Quando e como surgiu a literatura africana de expressão portuguesa? E como se desenvolveu?

Os portugueses chegaram à Foz do Zaire em 1482 e, em 1575 [1], fundaram a primeira povoação portuguesa, São Paulo de Assunção de Loanda, hoje capital de Angola. Dos primeiros contactos com o Reino do Congo dá-nos testemunho a correspondência trocada entre os reis do Congo e os reis de Portugal, além de documentos, como os relatórios dos padres jesuítas de Angola. Mas o aparecimento de uma actividade cultural regular na África associa-se intimamente à criação e desenvolvimento do ensino oficial e ao alargamento do ensino particular ou oficializado [2], à liberdade de expressão e à instalação do prelo, que se registam a partir dos anos quarenta do século XIX [3].

- Tarefa proposta 1
Repita do trecho sobre a literatura africana de expressão portuguesa a parte que começa em "Os portugueses chegaram" e termina em "século XIX [3].", sem mudar nada.
Os registros a seguir não têm relação com o trecho.

Entradas para localizar palavras e elementos
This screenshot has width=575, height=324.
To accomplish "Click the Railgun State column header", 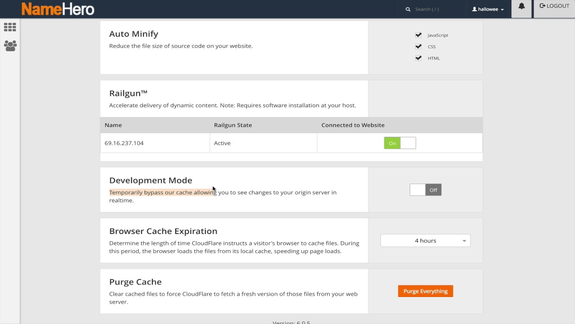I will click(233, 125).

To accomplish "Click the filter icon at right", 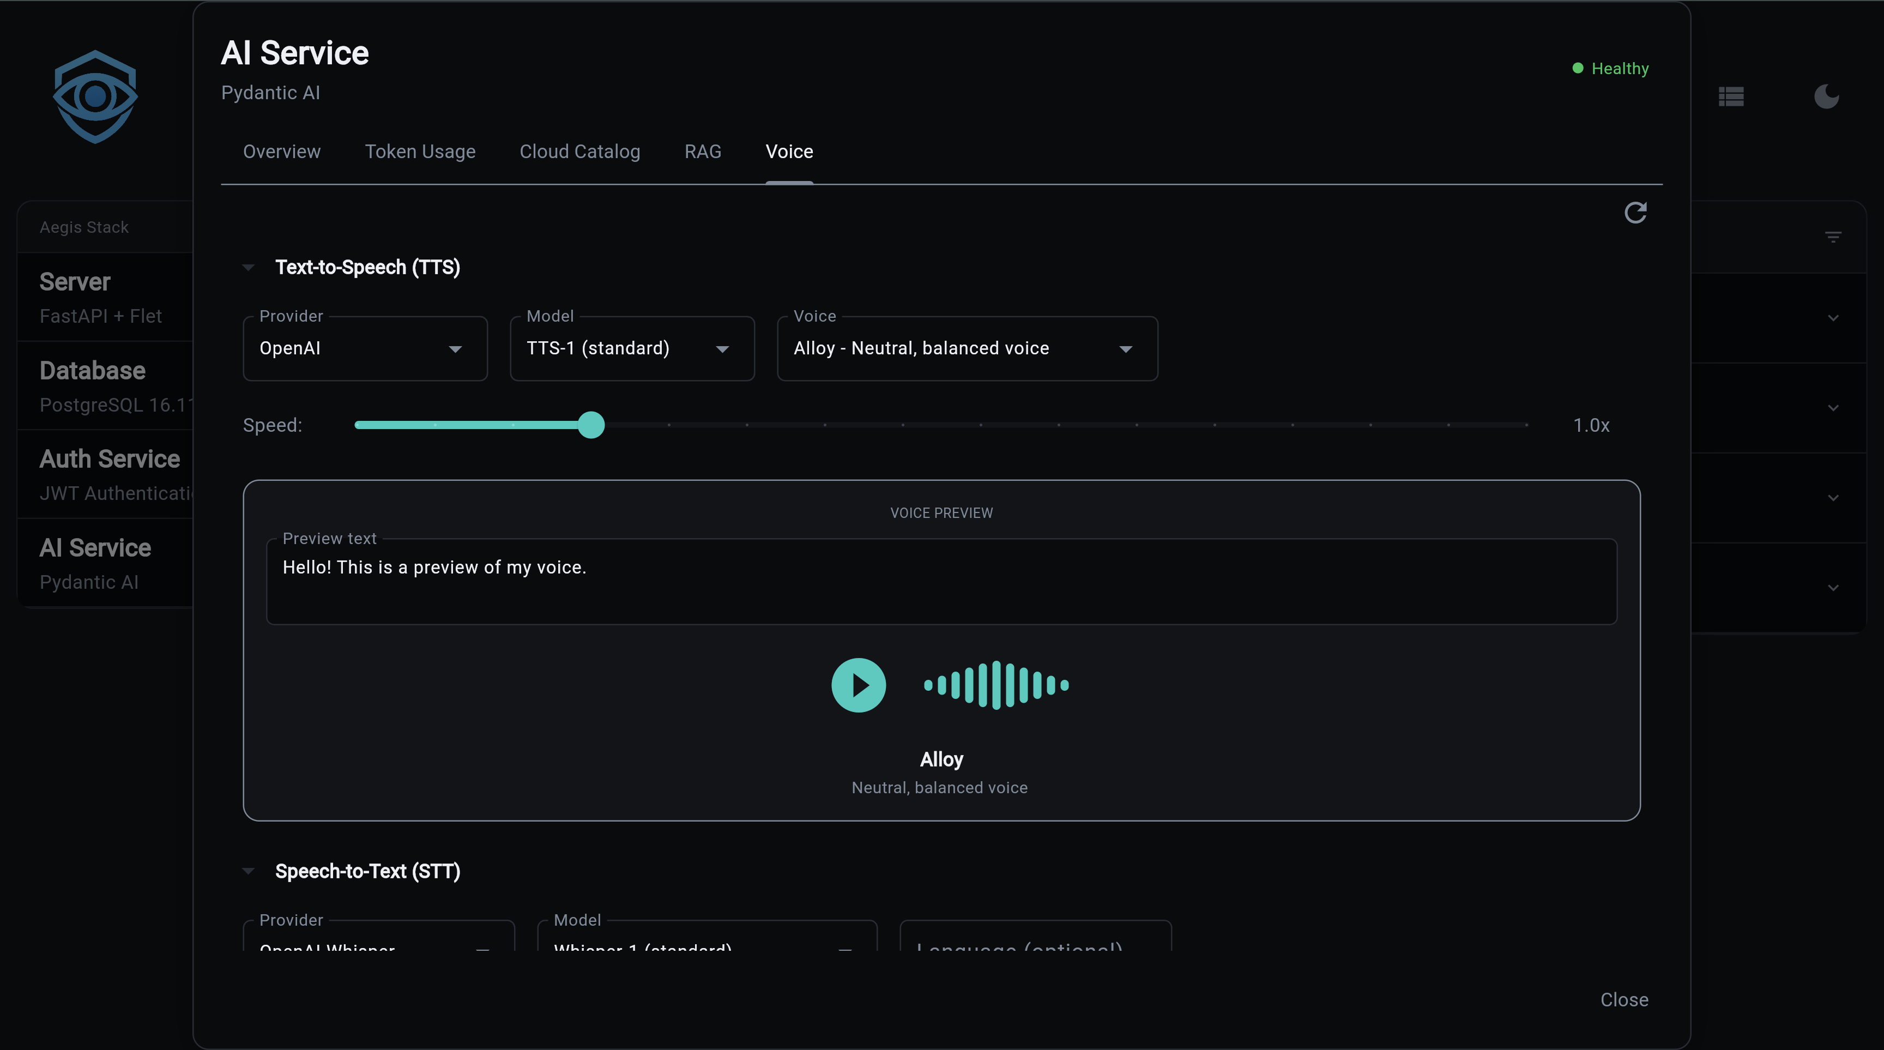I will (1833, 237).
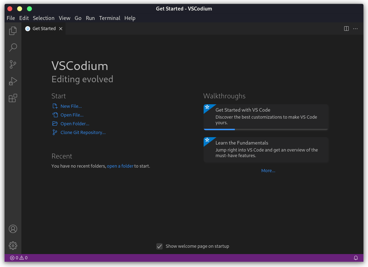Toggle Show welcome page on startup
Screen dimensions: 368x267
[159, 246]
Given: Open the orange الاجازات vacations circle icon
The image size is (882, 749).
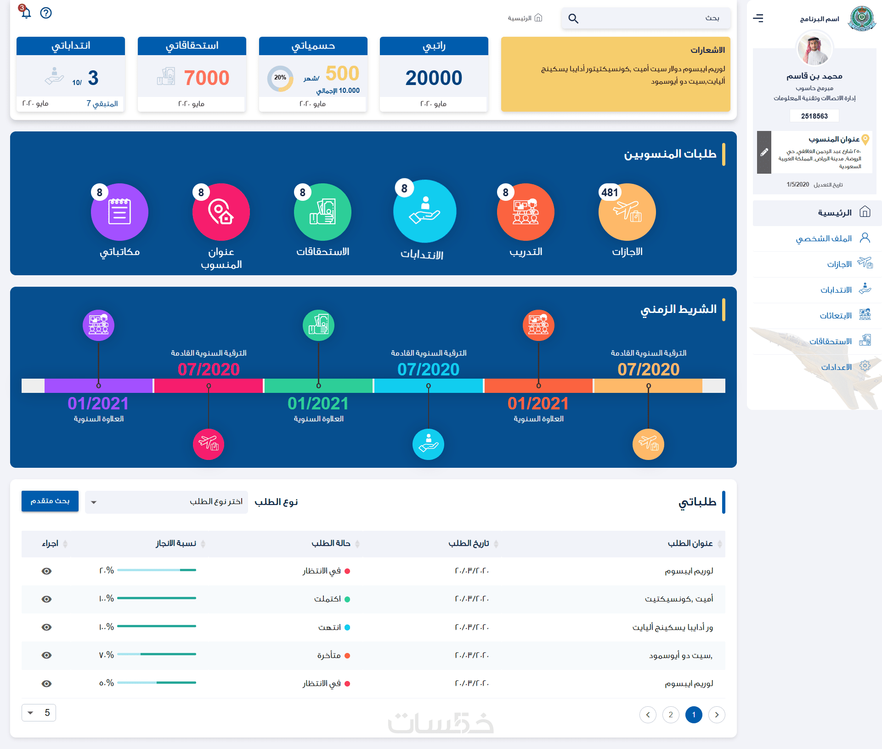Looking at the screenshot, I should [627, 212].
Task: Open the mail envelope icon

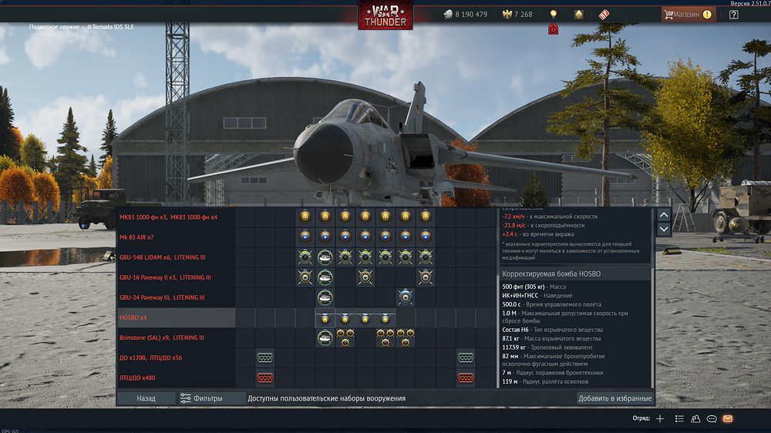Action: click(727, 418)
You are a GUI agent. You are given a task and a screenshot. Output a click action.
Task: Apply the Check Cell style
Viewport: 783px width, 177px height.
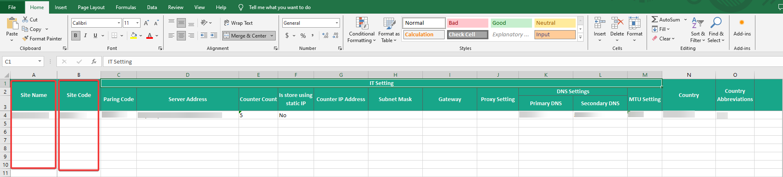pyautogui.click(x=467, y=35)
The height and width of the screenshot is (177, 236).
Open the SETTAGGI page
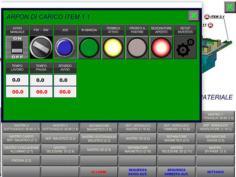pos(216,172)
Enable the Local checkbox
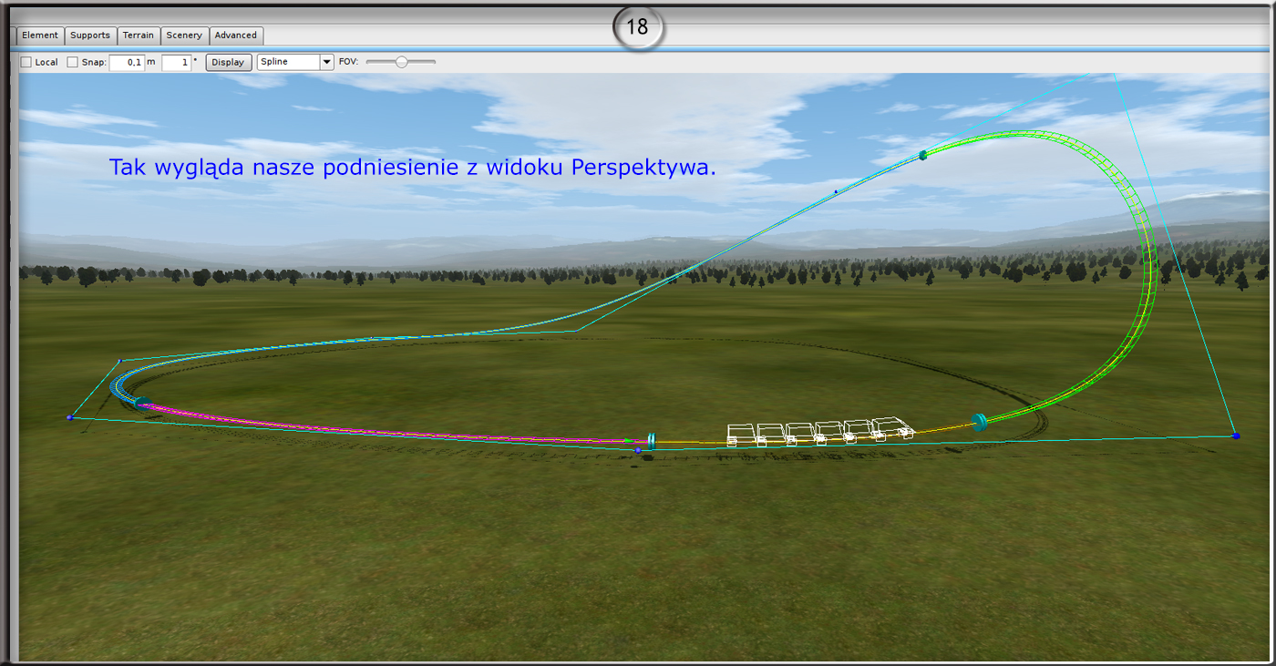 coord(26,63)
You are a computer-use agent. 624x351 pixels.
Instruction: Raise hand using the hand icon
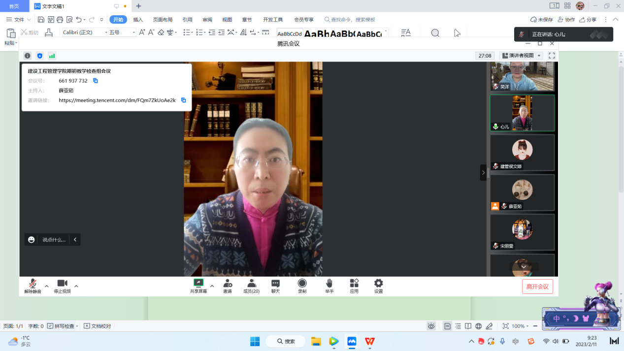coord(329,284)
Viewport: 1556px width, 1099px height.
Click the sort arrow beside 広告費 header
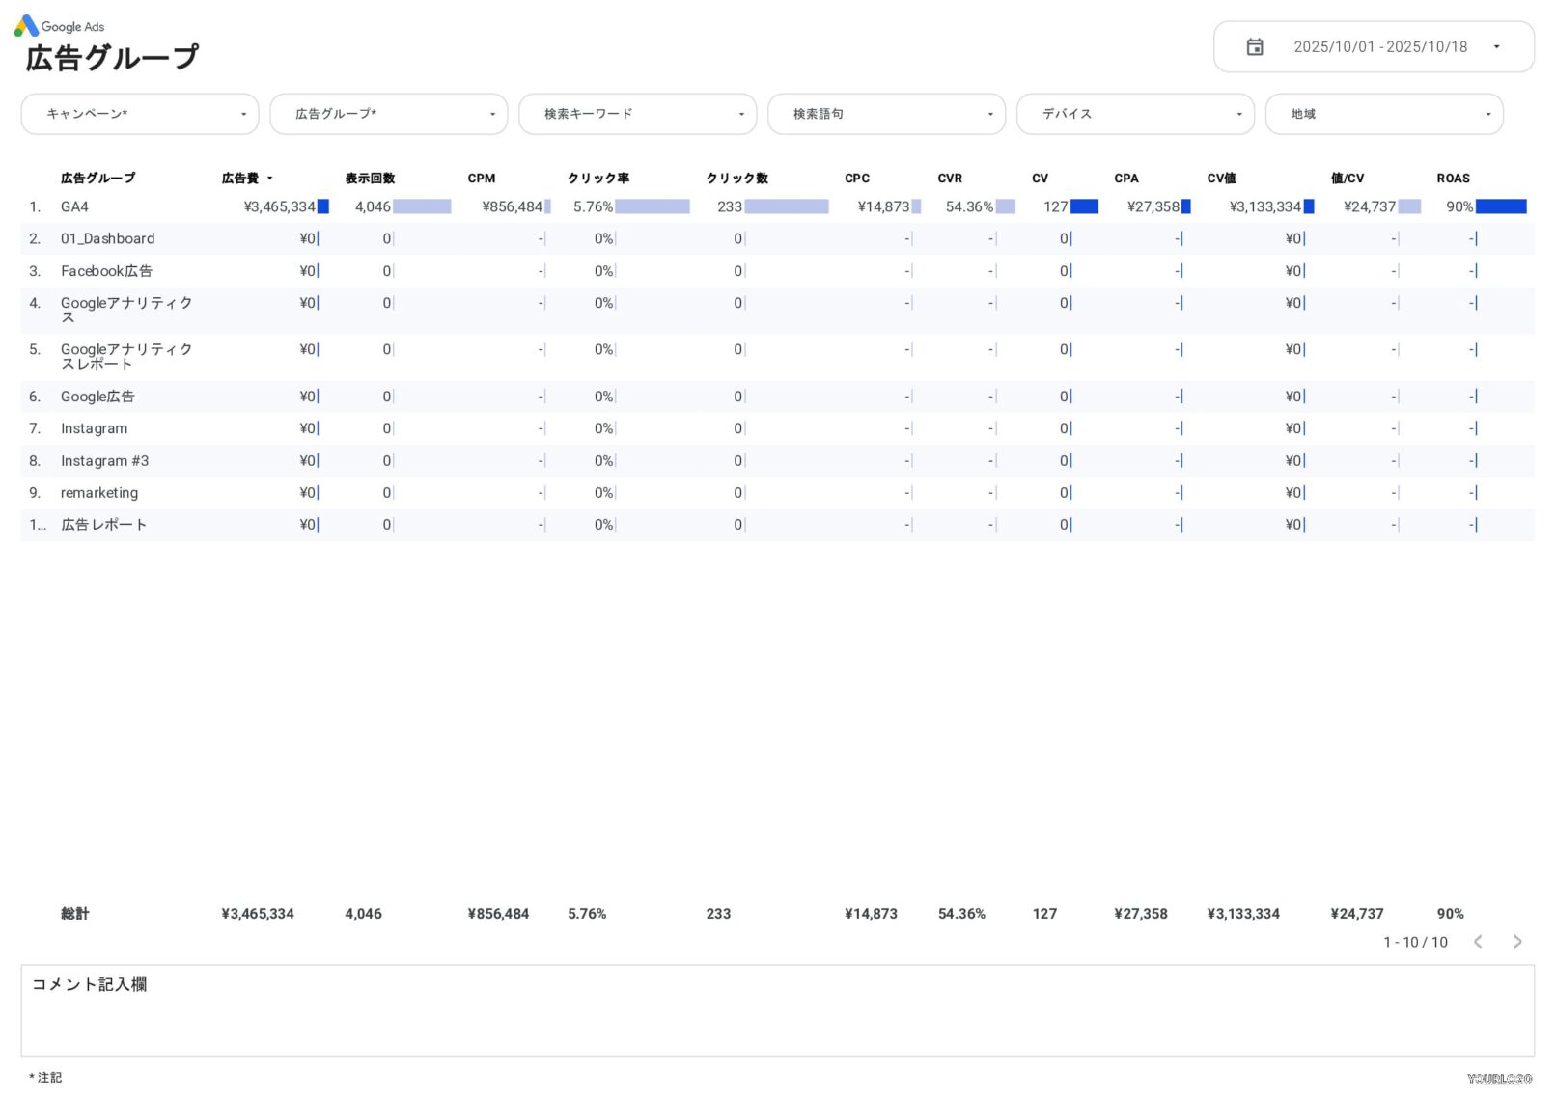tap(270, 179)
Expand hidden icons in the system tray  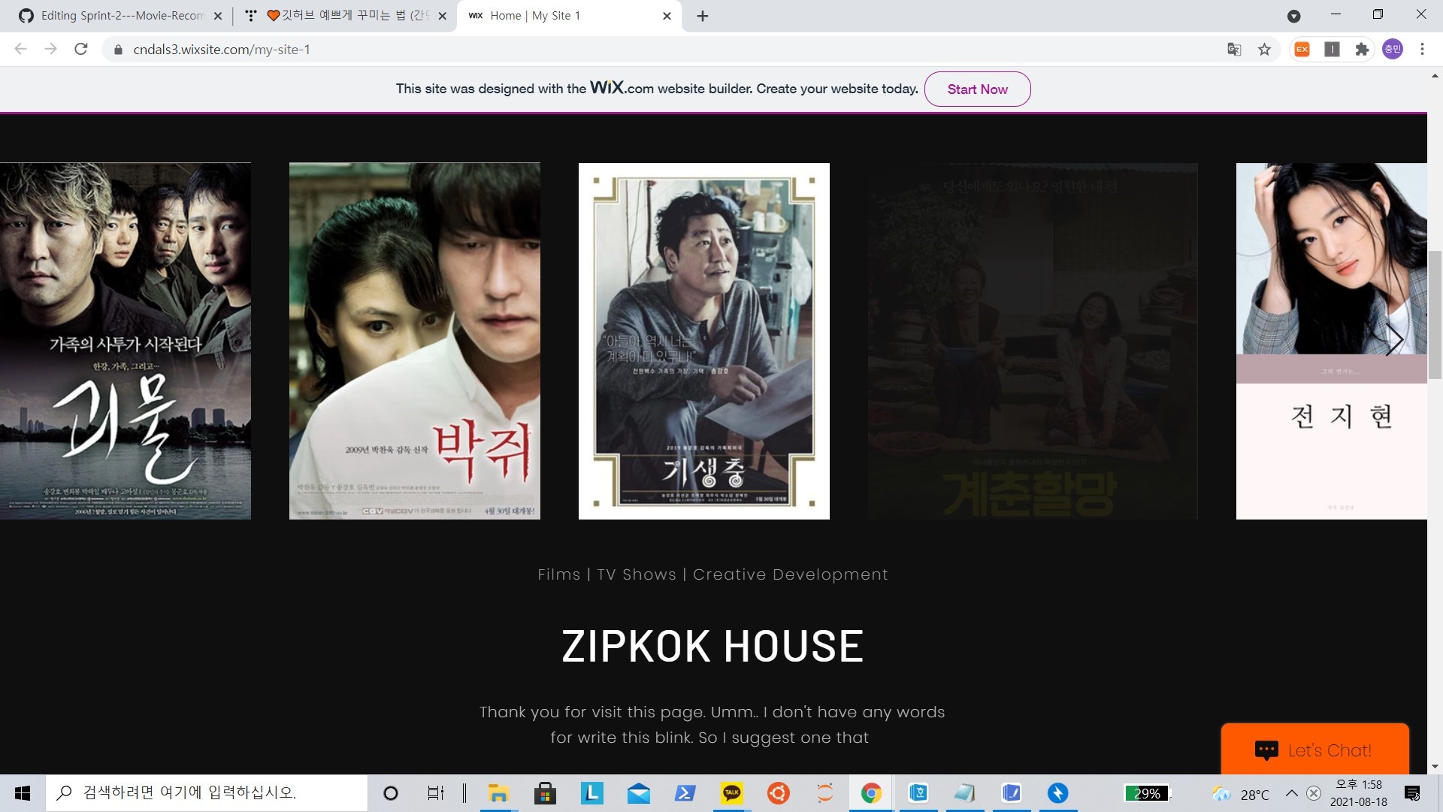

- Tarefa proposta 2
Atualize os registros a partir da linha que contém "Viewport: 1556px width, 1099px height." até o fim deles, trocando "header" por "heading" e mantendo todo o resto igual. Dê apenas essas linhas e deixe as imagens de fora.

- Resposta final 1
Os portugueses chegaram à Foz do Zaire em 1482 e, em 1575 [1], fundaram a primeira povoação portuguesa, São Paulo de Assunção de Loanda, hoje capital de Angola. Dos primeiros contactos com o Reino do Congo dá-nos testemunho a correspondência trocada entre os reis do Congo e os reis de Portugal, além de documentos, como os relatórios dos padres jesuítas de Angola. Mas o aparecimento de uma actividade cultural regular na África associa-se intimamente à criação e desenvolvimento do ensino oficial e ao alargamento do ensino particular ou oficializado [2], à liberdade de expressão e à instalação do prelo, que se registam a partir dos anos quarenta do século XIX [3].

- Resposta final 2
Viewport: 1556px width, 1099px height.
Click the sort arrow beside 広告費 heading
tap(270, 179)
Expand hidden icons in the system tray  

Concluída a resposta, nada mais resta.